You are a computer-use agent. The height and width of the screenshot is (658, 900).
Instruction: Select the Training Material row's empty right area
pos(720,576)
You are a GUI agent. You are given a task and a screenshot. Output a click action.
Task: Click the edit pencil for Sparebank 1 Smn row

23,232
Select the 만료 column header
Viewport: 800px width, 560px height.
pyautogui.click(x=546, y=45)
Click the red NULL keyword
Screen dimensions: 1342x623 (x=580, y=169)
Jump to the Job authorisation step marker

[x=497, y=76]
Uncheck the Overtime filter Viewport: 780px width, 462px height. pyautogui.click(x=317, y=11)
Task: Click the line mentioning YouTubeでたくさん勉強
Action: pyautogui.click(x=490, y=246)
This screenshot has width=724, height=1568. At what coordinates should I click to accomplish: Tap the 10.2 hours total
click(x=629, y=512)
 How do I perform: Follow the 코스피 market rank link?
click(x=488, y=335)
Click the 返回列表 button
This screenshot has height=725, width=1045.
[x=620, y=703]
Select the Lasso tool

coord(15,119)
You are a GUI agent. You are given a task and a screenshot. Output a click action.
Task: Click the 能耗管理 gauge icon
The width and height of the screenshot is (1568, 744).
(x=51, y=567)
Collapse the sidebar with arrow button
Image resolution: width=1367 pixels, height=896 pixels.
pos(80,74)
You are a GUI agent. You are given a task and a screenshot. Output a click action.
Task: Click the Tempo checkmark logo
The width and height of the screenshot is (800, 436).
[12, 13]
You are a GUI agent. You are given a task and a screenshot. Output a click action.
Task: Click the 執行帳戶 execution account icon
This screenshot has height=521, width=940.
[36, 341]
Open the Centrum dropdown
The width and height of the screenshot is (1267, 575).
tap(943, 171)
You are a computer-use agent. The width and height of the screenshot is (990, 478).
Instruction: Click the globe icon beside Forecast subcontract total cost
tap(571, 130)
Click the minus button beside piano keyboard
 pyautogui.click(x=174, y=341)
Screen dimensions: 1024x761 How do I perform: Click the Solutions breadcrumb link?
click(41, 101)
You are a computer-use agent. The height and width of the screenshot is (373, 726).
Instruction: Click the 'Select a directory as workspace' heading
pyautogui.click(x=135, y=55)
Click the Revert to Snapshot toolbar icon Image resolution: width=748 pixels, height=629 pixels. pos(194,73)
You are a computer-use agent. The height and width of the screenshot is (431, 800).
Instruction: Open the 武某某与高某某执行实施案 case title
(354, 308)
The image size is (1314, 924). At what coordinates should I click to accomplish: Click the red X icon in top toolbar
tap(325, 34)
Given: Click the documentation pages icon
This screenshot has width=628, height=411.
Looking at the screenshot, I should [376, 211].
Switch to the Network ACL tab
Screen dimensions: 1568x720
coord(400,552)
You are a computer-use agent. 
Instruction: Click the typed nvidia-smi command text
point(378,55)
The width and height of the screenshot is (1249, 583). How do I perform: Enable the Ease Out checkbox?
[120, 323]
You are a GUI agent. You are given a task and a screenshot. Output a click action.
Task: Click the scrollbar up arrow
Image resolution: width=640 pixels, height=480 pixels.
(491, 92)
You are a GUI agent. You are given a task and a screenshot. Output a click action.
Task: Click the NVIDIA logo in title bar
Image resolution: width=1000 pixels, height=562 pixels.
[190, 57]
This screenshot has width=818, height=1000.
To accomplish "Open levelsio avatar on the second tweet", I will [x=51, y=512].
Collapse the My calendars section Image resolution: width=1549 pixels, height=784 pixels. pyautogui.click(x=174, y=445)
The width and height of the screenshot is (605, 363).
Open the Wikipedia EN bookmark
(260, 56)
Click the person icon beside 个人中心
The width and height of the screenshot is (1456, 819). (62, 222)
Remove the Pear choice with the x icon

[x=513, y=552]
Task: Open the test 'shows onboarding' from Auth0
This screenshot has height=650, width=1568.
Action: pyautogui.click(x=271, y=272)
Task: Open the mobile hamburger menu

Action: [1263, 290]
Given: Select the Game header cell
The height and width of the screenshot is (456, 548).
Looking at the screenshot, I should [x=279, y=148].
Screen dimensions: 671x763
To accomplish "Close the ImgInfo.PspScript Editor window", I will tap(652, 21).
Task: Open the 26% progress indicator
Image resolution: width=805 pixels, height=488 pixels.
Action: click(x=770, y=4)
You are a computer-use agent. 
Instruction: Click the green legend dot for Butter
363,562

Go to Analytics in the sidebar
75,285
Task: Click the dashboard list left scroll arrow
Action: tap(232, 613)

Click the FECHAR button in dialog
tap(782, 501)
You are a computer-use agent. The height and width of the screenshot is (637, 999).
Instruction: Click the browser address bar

● **Aim**
Rewrite all of the entries above, swapping "computer-use agent" for "desktop automation assistant" wherever it occurs and leaving everything else unchanged.

● **Answer in full**
You are a desktop automation assistant. The height and width of the screenshot is (658, 900).
Instruction: Select the Training Material row's empty right area
pos(720,576)
You are a GUI agent. You are given a task and a screenshot. Output a click action.
Task: Click the edit pencil for Sparebank 1 Smn row

23,232
Select the 만료 column header
Viewport: 800px width, 560px height.
pyautogui.click(x=546, y=45)
Click the red NULL keyword
Screen dimensions: 1342x623 (x=580, y=169)
Jump to the Job authorisation step marker

[x=497, y=76]
Uncheck the Overtime filter Viewport: 780px width, 462px height. pyautogui.click(x=317, y=11)
Task: Click the line mentioning YouTubeでたくさん勉強
Action: pyautogui.click(x=490, y=246)
This screenshot has width=724, height=1568. At what coordinates should I click to accomplish: Tap the 10.2 hours total
click(x=629, y=512)
 How do I perform: Follow the 코스피 market rank link?
click(x=488, y=335)
Click the 返回列表 button
This screenshot has height=725, width=1045.
[x=620, y=703]
Select the Lasso tool

coord(15,119)
You are a GUI agent. You are given a task and a screenshot. Output a click action.
Task: Click the 能耗管理 gauge icon
The width and height of the screenshot is (1568, 744).
(x=51, y=567)
Collapse the sidebar with arrow button
Image resolution: width=1367 pixels, height=896 pixels.
pos(80,74)
You are a GUI agent. You are given a task and a screenshot. Output a click action.
Task: Click the Tempo checkmark logo
The width and height of the screenshot is (800, 436).
[12, 13]
You are a GUI agent. You are given a task and a screenshot. Output a click action.
Task: Click the 執行帳戶 execution account icon
This screenshot has height=521, width=940.
[36, 341]
Open the Centrum dropdown
The width and height of the screenshot is (1267, 575).
tap(943, 171)
You are a desktop automation assistant. The width and height of the screenshot is (990, 478).
Instruction: Click the globe icon beside Forecast subcontract total cost
tap(571, 130)
Click the minus button beside piano keyboard
 pyautogui.click(x=174, y=341)
Screen dimensions: 1024x761 How do I perform: Click the Solutions breadcrumb link?
click(41, 101)
You are a desktop automation assistant. The height and width of the screenshot is (373, 726).
Instruction: Click the 'Select a directory as workspace' heading
pyautogui.click(x=135, y=55)
Click the Revert to Snapshot toolbar icon Image resolution: width=748 pixels, height=629 pixels. pos(194,73)
You are a desktop automation assistant. The height and width of the screenshot is (431, 800).
Instruction: Open the 武某某与高某某执行实施案 case title
(354, 308)
The image size is (1314, 924). At what coordinates should I click to accomplish: Click the red X icon in top toolbar
tap(325, 34)
Given: Click the documentation pages icon
This screenshot has width=628, height=411.
Looking at the screenshot, I should [376, 211].
Switch to the Network ACL tab
Screen dimensions: 1568x720
coord(400,552)
You are a desktop automation assistant. 
Instruction: Click the typed nvidia-smi command text
point(378,55)
The width and height of the screenshot is (1249, 583). How do I perform: Enable the Ease Out checkbox?
[120, 323]
You are a GUI agent. You are given a task and a screenshot. Output a click action.
Task: Click the scrollbar up arrow
Image resolution: width=640 pixels, height=480 pixels.
(491, 92)
You are a GUI agent. You are given a task and a screenshot. Output a click action.
Task: Click the NVIDIA logo in title bar
Image resolution: width=1000 pixels, height=562 pixels.
[190, 57]
This screenshot has width=818, height=1000.
To accomplish "Open levelsio avatar on the second tweet", I will [x=51, y=512].
Collapse the My calendars section Image resolution: width=1549 pixels, height=784 pixels. pyautogui.click(x=174, y=445)
The width and height of the screenshot is (605, 363).
Open the Wikipedia EN bookmark
(260, 56)
Click the person icon beside 个人中心
The width and height of the screenshot is (1456, 819). (62, 222)
Remove the Pear choice with the x icon

[x=513, y=552]
Task: Open the test 'shows onboarding' from Auth0
This screenshot has height=650, width=1568.
Action: pyautogui.click(x=271, y=272)
Task: Open the mobile hamburger menu

Action: [1263, 290]
Given: Select the Game header cell
The height and width of the screenshot is (456, 548).
Looking at the screenshot, I should [x=279, y=148].
Screen dimensions: 671x763
To accomplish "Close the ImgInfo.PspScript Editor window", I will tap(652, 21).
Task: Open the 26% progress indicator
Image resolution: width=805 pixels, height=488 pixels.
Action: click(x=770, y=4)
You are a desktop automation assistant. 
Instruction: Click the green legend dot for Butter
363,562

Go to Analytics in the sidebar
75,285
Task: Click the dashboard list left scroll arrow
Action: tap(232, 613)

Click the FECHAR button in dialog
tap(782, 501)
You are a desktop automation assistant. The height and width of the screenshot is (637, 999).
Instruction: Click the browser address bar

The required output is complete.